Relaxin signalling in the endometrium and the regulation of early pregnancy

子宫内膜松弛素信号传导及早期妊娠的调节

• 批准号: nhmrc : 349502
• 负责人: Prof Richard Ivell
• 金额: $ 31.08万
• 依托单位: The University of Adelaide
• 依托单位国家: 澳大利亚
• 项目类别: NHMRC Project Grants
• 财政年份: 2005
• 资助国家: 澳大利亚
• 起止时间: 2005-01-01 至 2007-12-31
• 项目状态: 已结题
• 来源: https://researchdata.edu.au/relaxin-signalling-endometrium-early-pregnancy/96291
• 关键词: Relaxin; signalling; endometrium; regulation; early

Relaxin is a hormone, that is made in the ovary and the uterus, and plays a very important role in supporting the growth and development of the uterus so that the young embryo can implant properly. In fact, early pregnancy loss is associated with altered levels of relaxin in the blood. Very little is known about how relaxin works in the uterus. This project aims to address this important function, and makes use of cultured uterine cells prepared from tissues taken from women undergoing hysterectomy for fibroids or similar illnesses. When these cells are grown in culture, we can mimic in vitro many of the events that occur in early pregnancy, causing the cells to differentiate and grow just as they would in vivo. Relaxin appears to exert its important effects on these cells by causing the concentration of the second messenger cAMP in the so-called stromal cells to increase greatly and in a sustained manner. It is this cAMP which is then responsible for many of the changes which are essential for healthy pregnancy. A knowledge of the molecular mechanisms behind these effects would help us firstly to understand how the uterus becomes receptive to an implanting embryo, and may explain why some women lose their babies in early pregnancy, or develop some of the negative symptoms associated with placental development such as growth restriction and preeclampsia. Relaxin appears to stimulate cells through the mediation of a new type of cell surface receptor, called LGR7. Whilst structurally this receptor looks like those for many other hormones, belonging to the group of so-called G-protein coupled receptors, it does not behave like these in natural uterine cells. Instead it appears to make use of completely new signaling pathways inside the cells. This project aims to unravel and understand these new pathways, thus providing information not only of importance for diagnosis and treatment of early pregnancy problems, but also of relevance for all other similar receptors.

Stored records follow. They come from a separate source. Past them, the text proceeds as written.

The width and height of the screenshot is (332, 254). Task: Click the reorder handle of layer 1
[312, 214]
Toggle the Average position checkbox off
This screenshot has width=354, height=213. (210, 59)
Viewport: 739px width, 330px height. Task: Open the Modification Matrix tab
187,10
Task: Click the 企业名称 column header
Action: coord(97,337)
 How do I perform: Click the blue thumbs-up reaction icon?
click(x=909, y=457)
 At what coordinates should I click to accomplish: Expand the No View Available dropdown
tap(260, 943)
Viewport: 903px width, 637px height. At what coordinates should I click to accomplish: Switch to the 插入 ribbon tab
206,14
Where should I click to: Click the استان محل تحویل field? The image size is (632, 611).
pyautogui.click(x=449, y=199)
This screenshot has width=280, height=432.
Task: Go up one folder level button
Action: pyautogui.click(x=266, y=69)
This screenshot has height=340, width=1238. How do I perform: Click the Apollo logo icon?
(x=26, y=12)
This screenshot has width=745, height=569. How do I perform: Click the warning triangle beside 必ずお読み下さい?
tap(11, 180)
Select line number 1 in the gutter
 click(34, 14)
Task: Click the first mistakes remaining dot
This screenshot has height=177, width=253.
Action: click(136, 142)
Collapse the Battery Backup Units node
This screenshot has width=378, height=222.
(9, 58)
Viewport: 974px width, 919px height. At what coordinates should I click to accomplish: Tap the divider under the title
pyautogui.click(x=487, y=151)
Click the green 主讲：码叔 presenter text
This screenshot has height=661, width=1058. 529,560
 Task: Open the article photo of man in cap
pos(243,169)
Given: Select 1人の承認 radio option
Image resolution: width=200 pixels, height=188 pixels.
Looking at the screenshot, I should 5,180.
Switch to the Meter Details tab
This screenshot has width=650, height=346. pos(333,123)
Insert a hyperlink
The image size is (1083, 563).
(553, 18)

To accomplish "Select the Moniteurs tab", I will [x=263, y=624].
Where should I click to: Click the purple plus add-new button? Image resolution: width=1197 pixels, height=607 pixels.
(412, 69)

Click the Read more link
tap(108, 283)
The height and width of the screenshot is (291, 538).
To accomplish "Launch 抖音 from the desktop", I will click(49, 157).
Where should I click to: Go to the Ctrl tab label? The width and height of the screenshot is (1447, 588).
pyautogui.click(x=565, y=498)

松弛素是一种激素，在卵巢和子宫中产生，在支持子宫的生长和发育方面起着非常重要的作用，以便年轻的胚胎能够正常植入。事实上，早孕丢失与血液中松弛素水平的改变有关。人们对松弛素在子宫中的作用机制知之甚少。该项目旨在解决这一重要功能，并利用从因子宫肌瘤或类似疾病接受子宫切除术的妇女的组织中制备的培养子宫细胞。当这些细胞在培养物中生长时，我们可以在体外模拟怀孕早期发生的许多事件，使细胞像在体内一样分化和生长。松弛素似乎通过引起所谓的基质细胞中第二信使cAMP的浓度大大增加并以持续的方式对这些细胞发挥其重要作用。正是这种cAMP负责许多对健康怀孕至关重要的变化。了解这些影响背后的分子机制将有助于我们首先了解子宫如何接受植入胚胎，并可能解释为什么有些妇女在怀孕早期失去婴儿，或出现一些与胎盘发育相关的阴性症状，如生长受限和先兆子痫。松弛素似乎通过一种新型的细胞表面受体LGR 7来刺激细胞。虽然在结构上，这种受体看起来像许多其他激素的受体，属于所谓的G蛋白偶联受体，但它在天然子宫细胞中的行为与这些受体不同。相反，它似乎利用了细胞内全新的信号通路。该项目旨在解开和了解这些新的途径，从而提供信息，不仅对诊断和治疗早孕问题的重要性，而且对所有其他类似受体的相关性。